Er hörte die Freude in dem Klang der Stimmen-die helle, jauchzende Giulias und die etwas dunkler getönte Marcos.
Marco zog das Ruder ein und steuerte das Boot vorsichtig neben den Fischerkahn. «Schön siehst du heute aus», sagte Paolo in seiner ersten Verlegenheit zu dem Mädchen.
Giulia errötete. «Und er wollte mich gar nicht mitnehmen», erwiderte sie, auf Marco deutend. «Seht Ihr, wie falsch es gewesen wäre?»
Paolo und Marco sahen sich an, beide erregt von der Zusammenkunft.

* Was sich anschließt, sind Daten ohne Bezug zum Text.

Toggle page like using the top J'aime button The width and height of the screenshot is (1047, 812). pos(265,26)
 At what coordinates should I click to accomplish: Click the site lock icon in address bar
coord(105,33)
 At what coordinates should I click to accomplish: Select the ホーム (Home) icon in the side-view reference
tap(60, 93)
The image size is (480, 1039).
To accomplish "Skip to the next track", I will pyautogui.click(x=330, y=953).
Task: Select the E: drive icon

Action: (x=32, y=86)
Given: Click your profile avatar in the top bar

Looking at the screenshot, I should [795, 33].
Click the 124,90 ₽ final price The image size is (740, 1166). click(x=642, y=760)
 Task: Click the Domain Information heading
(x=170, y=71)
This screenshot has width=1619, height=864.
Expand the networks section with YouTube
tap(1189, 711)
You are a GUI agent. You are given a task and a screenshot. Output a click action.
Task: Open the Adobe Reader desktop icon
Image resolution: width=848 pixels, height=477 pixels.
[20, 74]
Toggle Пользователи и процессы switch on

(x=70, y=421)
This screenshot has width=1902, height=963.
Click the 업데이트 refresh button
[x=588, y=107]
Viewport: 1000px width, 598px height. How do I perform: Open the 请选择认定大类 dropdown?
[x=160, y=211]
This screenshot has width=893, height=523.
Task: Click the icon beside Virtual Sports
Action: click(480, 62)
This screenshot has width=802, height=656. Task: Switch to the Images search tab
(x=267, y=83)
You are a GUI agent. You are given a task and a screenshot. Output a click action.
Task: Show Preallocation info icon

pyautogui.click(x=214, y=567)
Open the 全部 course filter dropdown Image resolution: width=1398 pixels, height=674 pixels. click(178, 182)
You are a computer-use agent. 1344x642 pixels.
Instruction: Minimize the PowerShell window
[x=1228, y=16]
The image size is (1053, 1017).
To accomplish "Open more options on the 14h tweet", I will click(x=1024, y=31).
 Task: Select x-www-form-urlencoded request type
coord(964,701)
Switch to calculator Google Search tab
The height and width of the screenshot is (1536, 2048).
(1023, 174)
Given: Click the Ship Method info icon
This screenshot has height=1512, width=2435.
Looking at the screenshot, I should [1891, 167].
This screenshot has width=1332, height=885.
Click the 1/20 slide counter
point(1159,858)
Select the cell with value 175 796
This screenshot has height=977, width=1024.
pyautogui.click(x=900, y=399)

Giulia spürte auf einmal, daß sie nicht mehr im Mittelpunkt stand, und das tat ein bißchen weh, weil auf dem Grund ihrer Gedanken eine heimliche Furcht lauerte. Sie ließ die Hand über den Bootsrand hängen und bewegte sie spielerisch im kühlen Wasser.
«Ihr habt Euch von der Aufsicht Messer Boccos befreien können?» fragte Paolo. Die Worte klangen fremd in seinem Munde; plötzlich änderte er die Anrede, wählte die vertraute, mit der man einen nahen Freund anspricht: «Wie geht es dir, Marco, ich befürchtete, du wärest schon im Kloster von San Nicolo.»
Marco aber konnte die große, herzbewegende Neuigkeit nicht länger zurückhalten. «Weißt du es noch nicht, Paolo? — Mein Vater ist doch zurückgekommen. Ich kann jetzt tun, was mir beliebt. Messer Pietro Bocco hat ausgespielt. Auch mein Oheim Maffio ist wieder zu Hause. Bald werden wir drei auf eine große Reise gehen… Der Vater weiß, daß ich heute zu dir gefahren bin, und er hat mir gesagt, ich solle dich grüßen…» Marco sah aus den Augenwinkeln zu Giulia. Sie beugte sich über den Bootsrand und war darin vertieft, ihr Gesicht in dem Wasserspiegel zu betrachten, aber ihre kleinen Ohren lauschten hellwach.
Marco senkte die Stimme. Flüsternd sagte er: «Reise mit uns, Paolo!» Paolo strich sich mit einer bedachtsamen Bewegung das Haar zurück.
«So! Deshalb seid Ihr gekommen», sagte Giulia empört und sah Marco mit funkelnden Augen an. «Nie hätte ich Euch verraten sollen, wo Paolo ist!» Sie schlug mit der Handfläche auf das Wasser, daß es in ihr Gesicht spritzte.
Marco fühlte sich wie ein ertappter Sünder.
Paolo lächelte und sagte beruhigend: «Es war ja nur ein Vorschlag, Giulia, man kann doch darüber sprechen.»
«Sprecht nur darüber», rief sie, «ich jedenfalls fahre weg. Steigt in den anderen Kahn, junger Herr.»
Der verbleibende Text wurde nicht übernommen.